News & Press
#EyeGetDilated Month – Kathryn (Kitty) Weller Story
For our #EyeGetDilated Month, we share Kathryn’s story who was diagnosed with ocular melanoma in 2019:
In July of 2019, as I was driving back from a trip out of town, I noticed some blurriness in my vision. I closed my right eye and it seems fine. I closed my left eye and it seemed as if a shadow partially blocked my vision on the right. What now? Probably nothing to worry about. I’m just tired and the sun is bright. I should get a new pair of sunglasses. A good night’s sleep will take care of it. What if it’s a detached retina? Better look up symptoms when I stop. Hmm.Two days later I am in my optometrist’s chair. He seems concerned, even a bit panicked. My heart skips a beat and races. He calls to a retinal specialist in town. The next morning, I am in his chair. Ocular melanoma. What? I am being referred to an ocular oncologist in Denver.
I am in complete shock. My mind reaches back to the one and only patient who had this diagnosis in all the previous 34 years I have worked as an RN. Most people have never heard of OM. Early in my career, I was an ER and ICU nurse but wanted to feel more connection to patients and their families. It led me to switch to being a hospice nurse. I did this for 7 years, took a break, missed working with cancer patients and worked for 6 years as a clinical trials nurse at our local cancer center. I have a comprehensive understanding of oncology from newly diagnosed to end of life BUT not from this angle. This cannot be happening to ME. It CANNOT. People rely on ME, I don’t rely on THEM. I can’t even bring myself to look up anything about OM on the internet. Yeah right! My luck to get a rare cancer. Why ME? WHY me?
The very hardest thing was having to tell family and closest friends about my diagnosis. Days went by before I could. I definitely minimized it, partially out of protecting them but perhaps also myself. One day I would think maybe this isn’t so bad and the next I thought, “when will I die? I’m not ready to die!”
Looking back, I have no idea how I juggled my stressful career, reeling from my diagnosis in addition to traveling for treatment. Denver is a 6 hour drive from my home in South Dakota. I learned I would have to stay in Denver during my surgery to implant the radiation plaque, keep it in for 5 days and have a 2nd surgery to remove it. I was overwhelmed, lonely and scared but I kept remembering a Bob Marley phrase…”You Never Know How Strong You Are Until Being Strong Is Your Only Choice” I am immensely grateful for a few wonderful friends, one who drove with me to Denver and was my 2nd set of ears during my initial consults with the oncologists. One who checked on me often and even joined the OM facebook page to better understand my cancer and accompanied me to my one year check up in Denver. Others who encouraged me to get out and hike with them when I was still wearing an eye patch for protection.

= = = = = = =

◆ **Assigned task**:
Please continue Kathryn Weller's ocular melanoma story above, starting right after the sentence about friends who encouraged hikes while an eye patch was still being worn.

◆ **Material provided**:
= = = = = = =

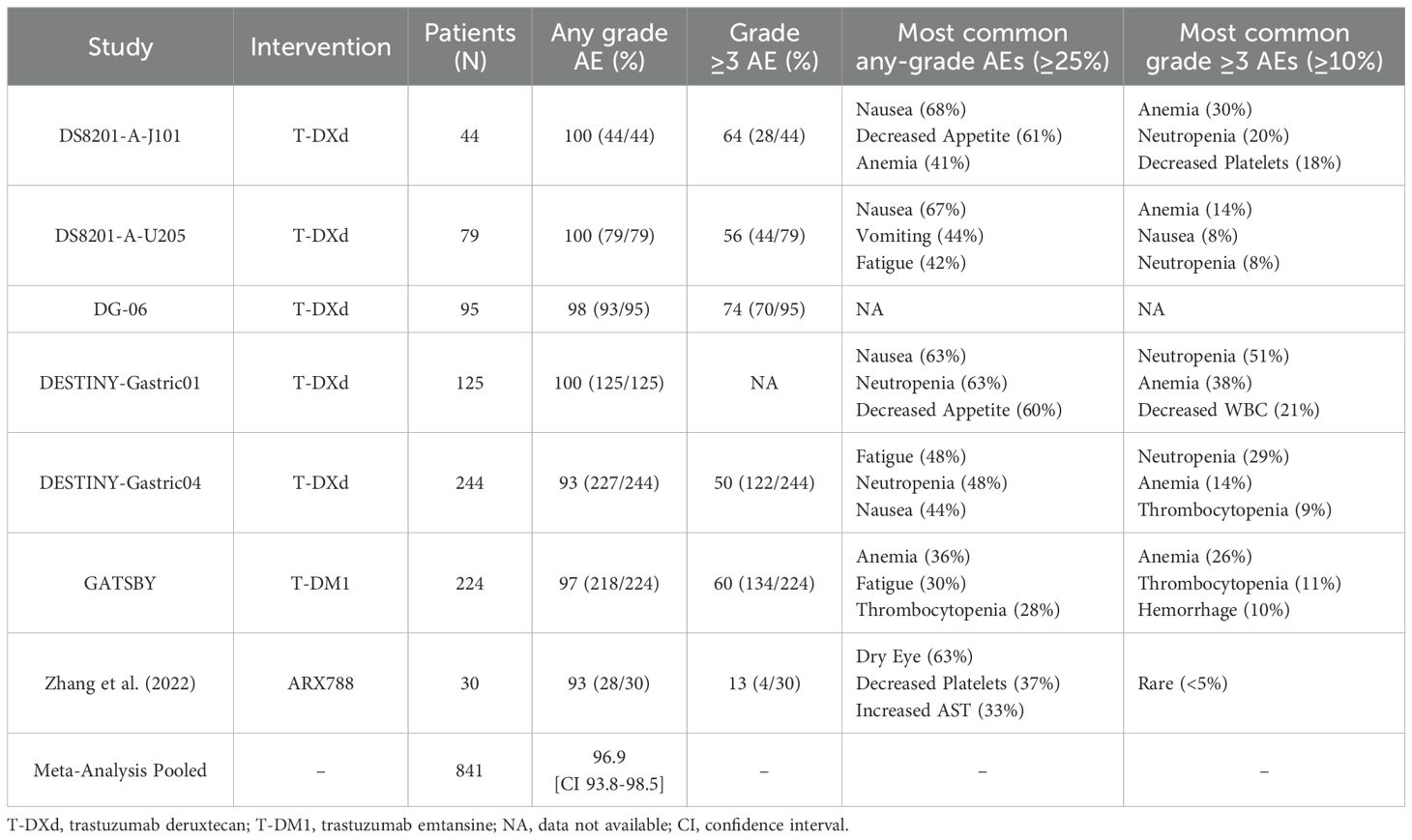Click the Intervention column header
The width and height of the screenshot is (1412, 840).
coord(320,46)
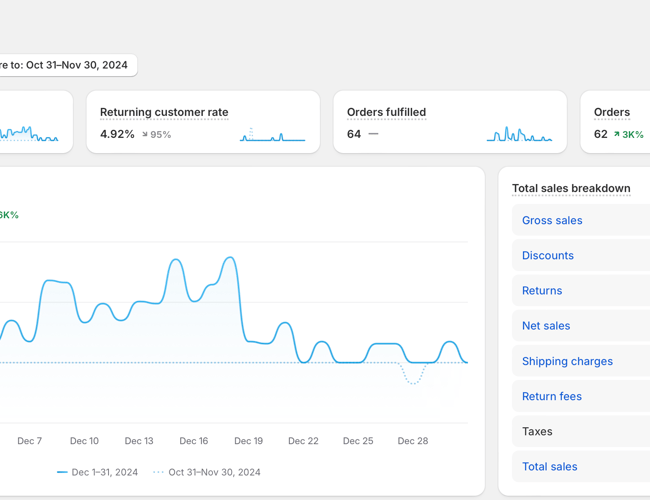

= = = = = = =

◆ **Output**:
I am beyond grateful for my compassionate, mature daughter and her understanding wife. My daughter flew in from out of state, drove me to & from Denver and stayed with me during surgery and treatment. She was my rock. We even went a few places in Denver when I had my plaque in and I wore a lead patch when within 6 ft. of her or anyone else. We happened upon a little metaphysical store where we bought a couple of healing items and passed the time pulling angel cards to keep spirits up. We played scrabble off and on until my eye felt sore and tired and I would nap. She was there and everything was going to be ok. For the most part it has been. My vision is tolerable, my brain adjusted to the wonky vision, I can drive without any restrictions, I got back into hiking and yoga when I recovered. Life goes on.
Today, I have follow-up every 6 months and I am still NED (no evidence of metastatic disease). They call us cancer thrivers now. Some days I don’t feel like a thriver, only a survivor, other days I feel I can manage whatever comes my way. I think it helps to have the hospice background because there isn’t any mystery to it all. Whatever happens going forward, I hope I can approach it peacefully and with grace. In the meantime, I am checking off as much as possible on my bucket list. I stop to look at sunrises and sunsets a little bit longer than I would have in the past. I drink in the sights when I’m hiking, stop to take a deep breath, and take the next step.